On December 19, the United States Department of Labor issued comprehensive new guidance making it clear that it intends to continue to aggressively pursue employers who misclassify employees as independent contractors. The transmittal message for the new guidance, entitled “Misclassification Affects Everyone,” states the DOL’s position that “The misclassification of employees as independent contractors is a huge problem for workers, employers who play by the rules and our economy.” Although the document states that the DOL supports valid independent contractor arrangements, the definite direction of the DOL is to limit many common ways businesses use independent contractors rather than employees.
The DOL’s new guidance is accessible through a web page and provides quotes from misclassified workers, including one who compares his job as a taxi driver to “modern day slavery.” Although the approach may seem overly dramatic, the web site does provide a variety of useful tools, such as a section entitled “Myths About Misclassification,” which addresses twelve commonly held misconceptions about independent contractor arrangements.

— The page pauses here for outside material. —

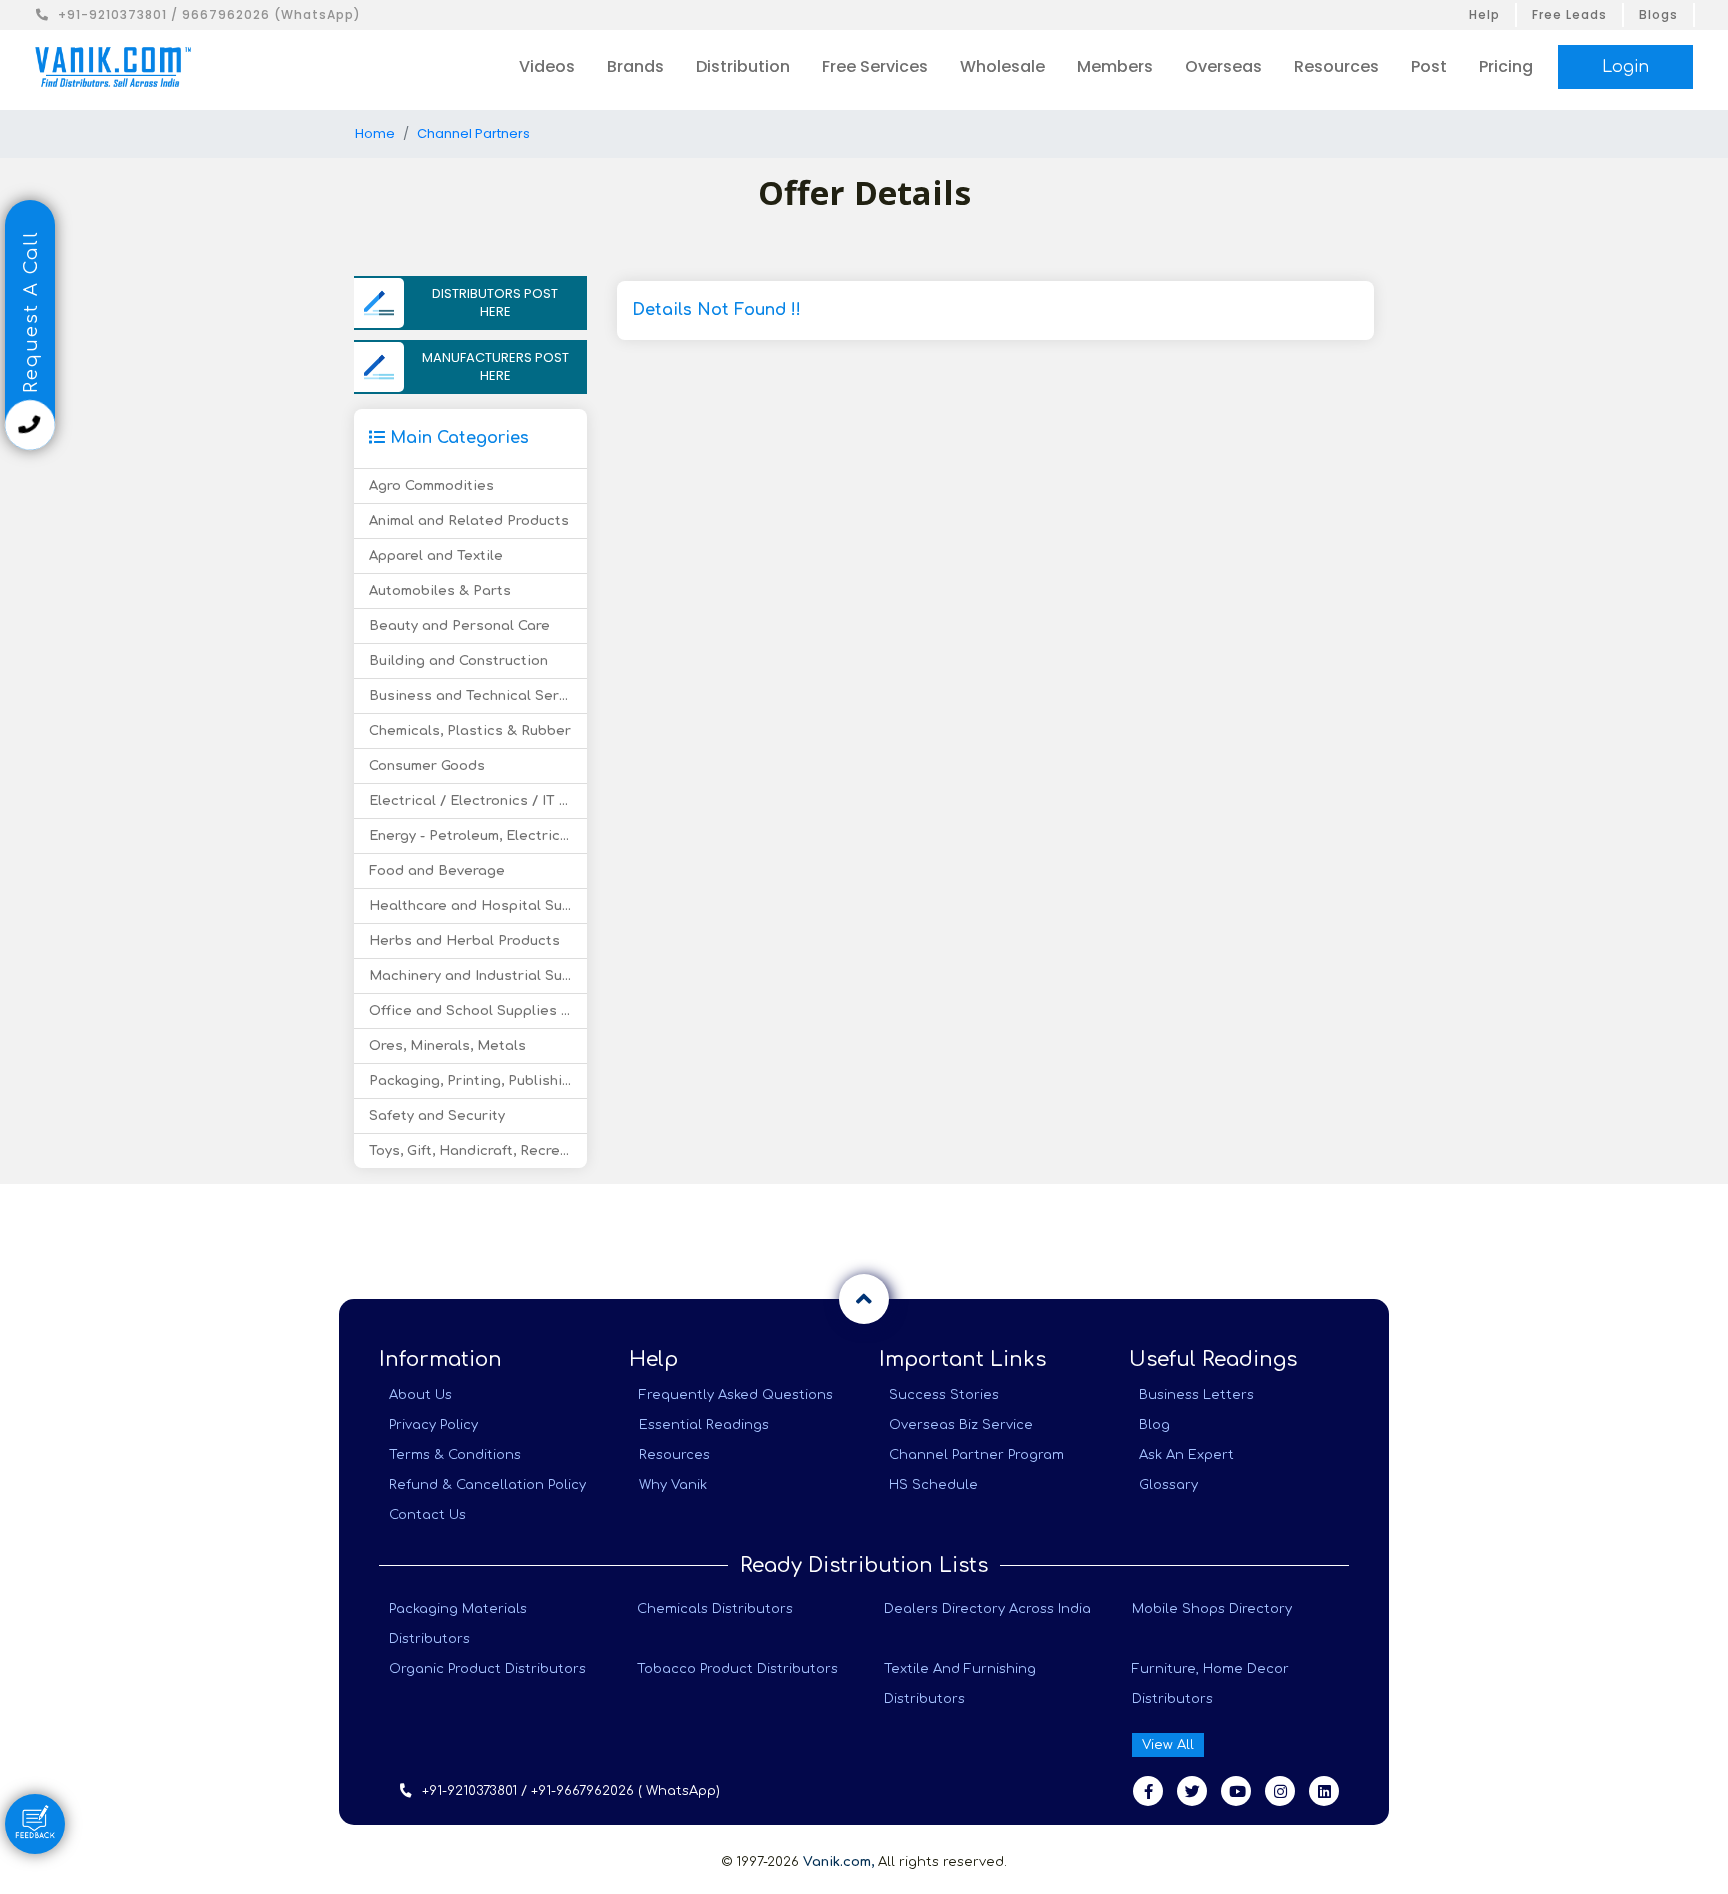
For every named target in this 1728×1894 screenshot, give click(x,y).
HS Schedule (933, 1485)
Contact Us (427, 1515)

The DOL’s overall direction under the incoming presidential administration cannot be predicted with complete certainty, but employers can safely predict that their classification of workers as independent contractors will continue to be closely scrutinized—not just by the DOL, but also by state and local taxing authorities. Employers should therefore consider auditing their independent contractor arrangements by using the DOL’s new guidance and by consulting with their employment counsel.